In a special election Tuesday, Burlington residents will decide whether the city government should borrow $60 million and invest it in a slew of infrastructure projects and renewable energy initiatives.
But in a sense, the election is already underway. More than 5,500 voters had already mailed their ballots to the city clerk’s office as of Monday afternoon, according to Amy Bovee, Burlington’s assistant city clerk. Ballots could still be placed in five drop-off boxes around the city until Monday at 4:30 p.m.
For day-of-election voting on Tuesday, polls will be open from 7 a.m. to 7 p.m. for registered voters to cast their ballots at local polling places around the city. To locate the right polling place or learn how to register to vote, visit the city clerk’s website.
Tuesday’s election features two questions. The first one asks voters whether the city can borrow $40 million to check a number of boxes off its infrastructure wish list, while the second asks if the Burlington Electric Department can borrow $20 million to move along its renewable energy goals and improve the local power grid.
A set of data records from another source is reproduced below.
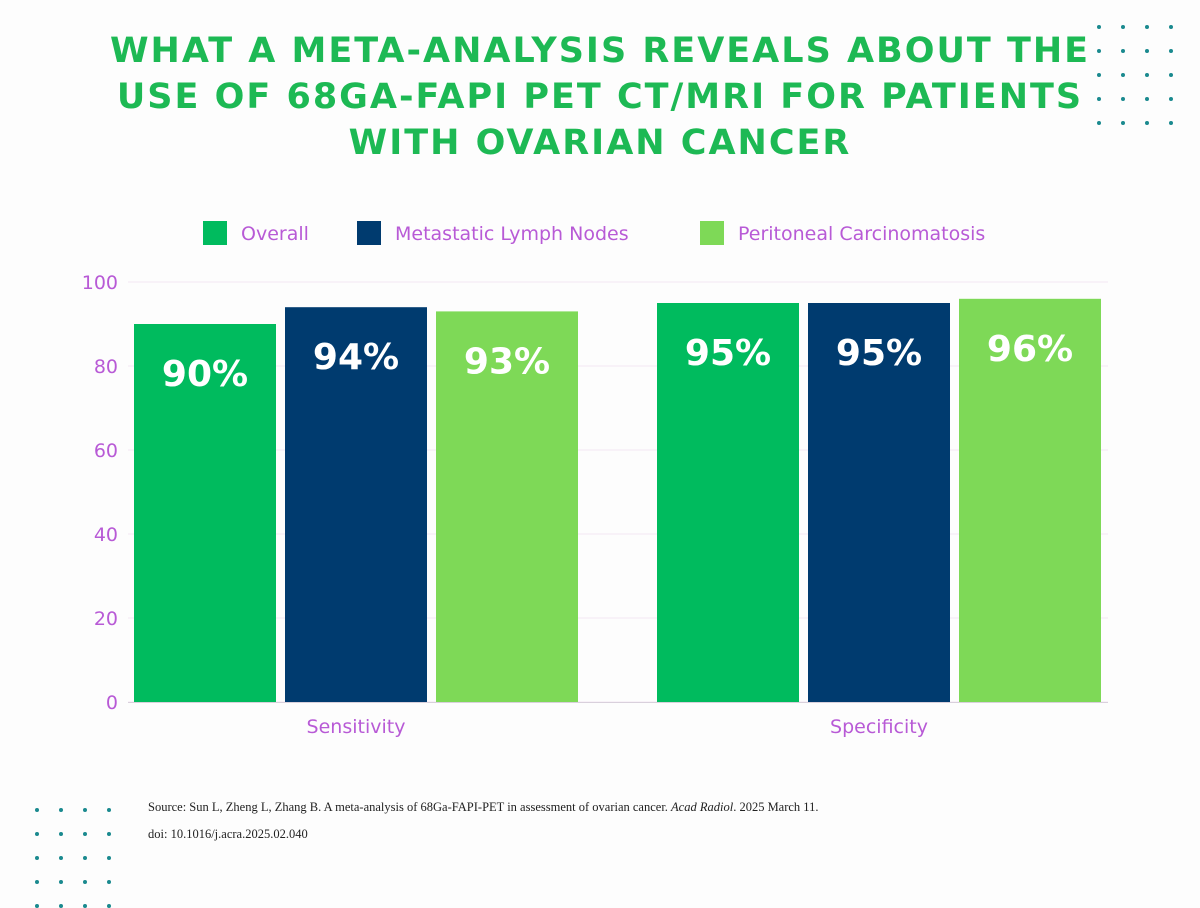 The width and height of the screenshot is (1200, 908). What do you see at coordinates (1136, 75) in the screenshot?
I see `decorative-dots-top-right` at bounding box center [1136, 75].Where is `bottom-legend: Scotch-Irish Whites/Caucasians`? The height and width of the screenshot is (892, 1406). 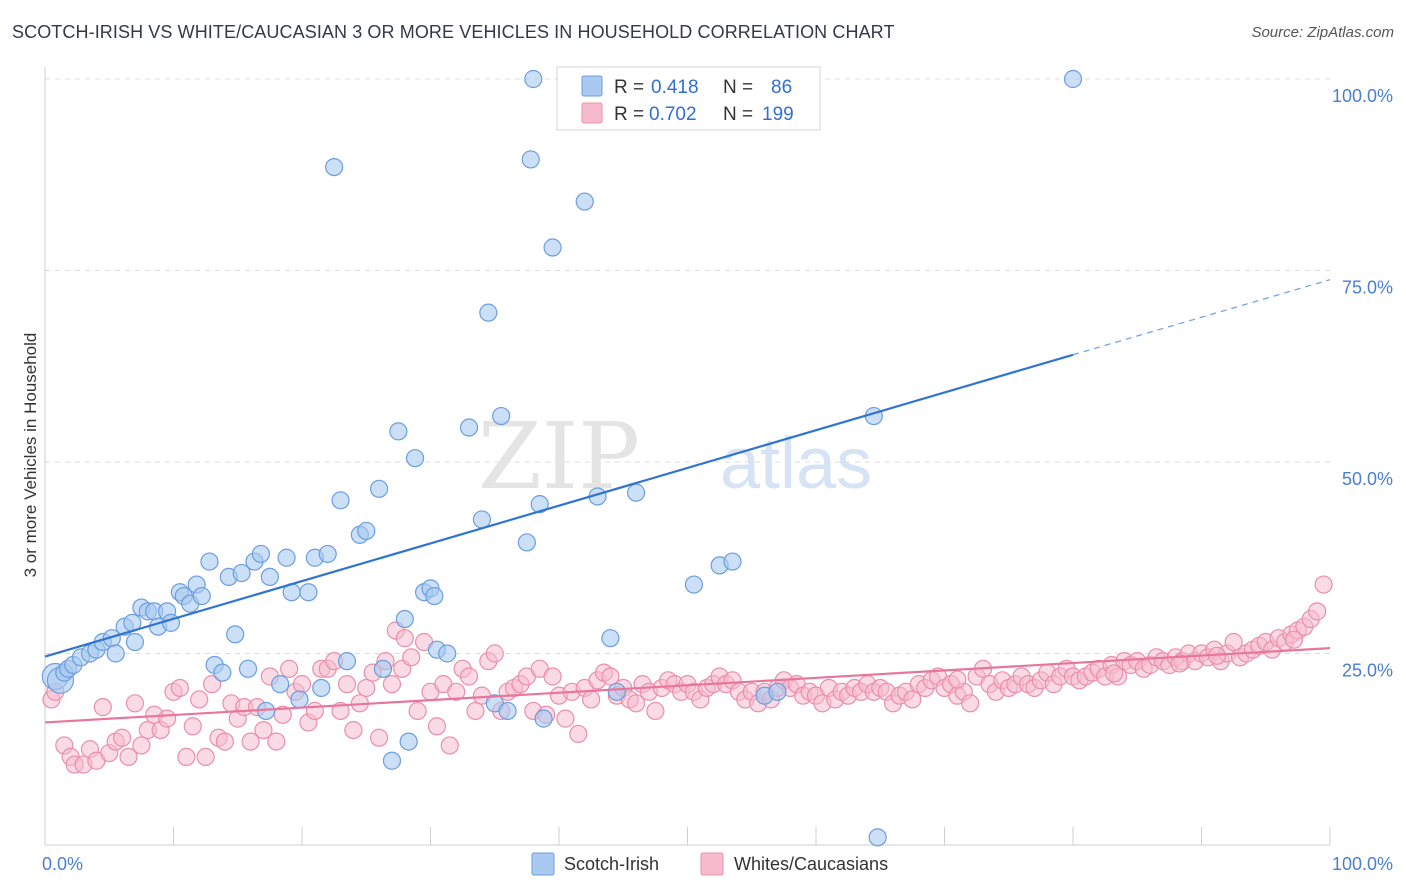 bottom-legend: Scotch-Irish Whites/Caucasians is located at coordinates (710, 864).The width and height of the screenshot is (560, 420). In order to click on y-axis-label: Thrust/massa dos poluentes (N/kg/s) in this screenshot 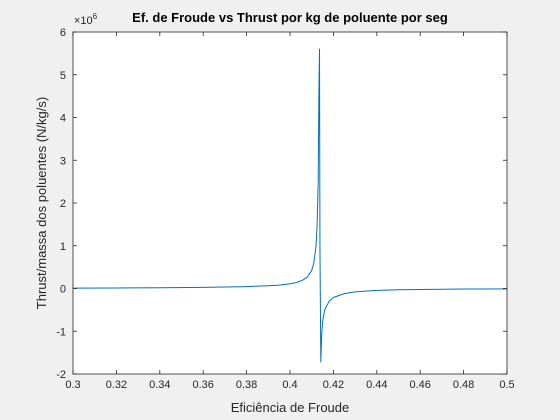, I will do `click(42, 203)`.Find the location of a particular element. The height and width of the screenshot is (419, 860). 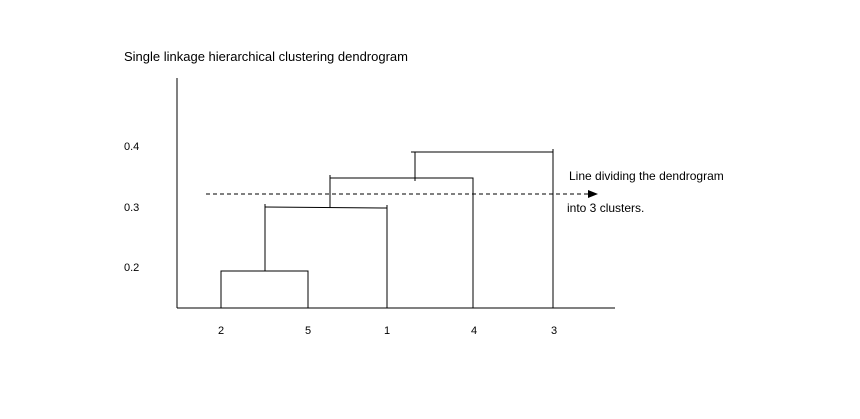

leaf-label-1: 1 is located at coordinates (387, 331).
With no candidates on the ballot, it might not seem like Tuesday’s election would draw a big turnout. But with every registered Burlington voter receiving a ballot in the mail, the vote totals on Tuesday may be higher than in any other special city election over the past decade.
The city’s June 2011 special election, for instance, also asked Burlingtonians two questions, with one of them — akin to Tuesday’s Question Two — polling whether the electric department should borrow money to improve the local power grid.
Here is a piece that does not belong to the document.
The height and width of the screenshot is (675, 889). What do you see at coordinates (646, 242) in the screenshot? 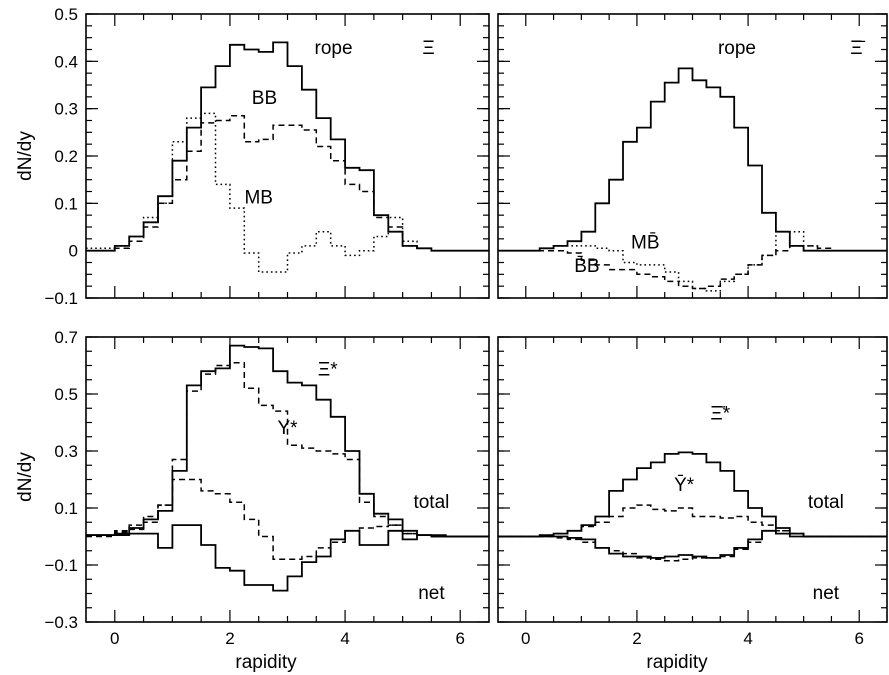
I see `annotation-top-right-1: MB̄` at bounding box center [646, 242].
The department won approval for its loan in an election that garnered fewer than 3,000 votes, well under the sum already received for Tuesday’s questions. In the 2011 election, a mere 300 voters requested absentee ballots — a far cry from the 5,524 ballots submitted so far this year, all of which effectively were from absentee voters.
In a June 2014 contest that drew 6,450 voters, residents narrowly approved the school budget and elected two school commissioners. Fewer than 1,000 voters requested absentee ballots that year.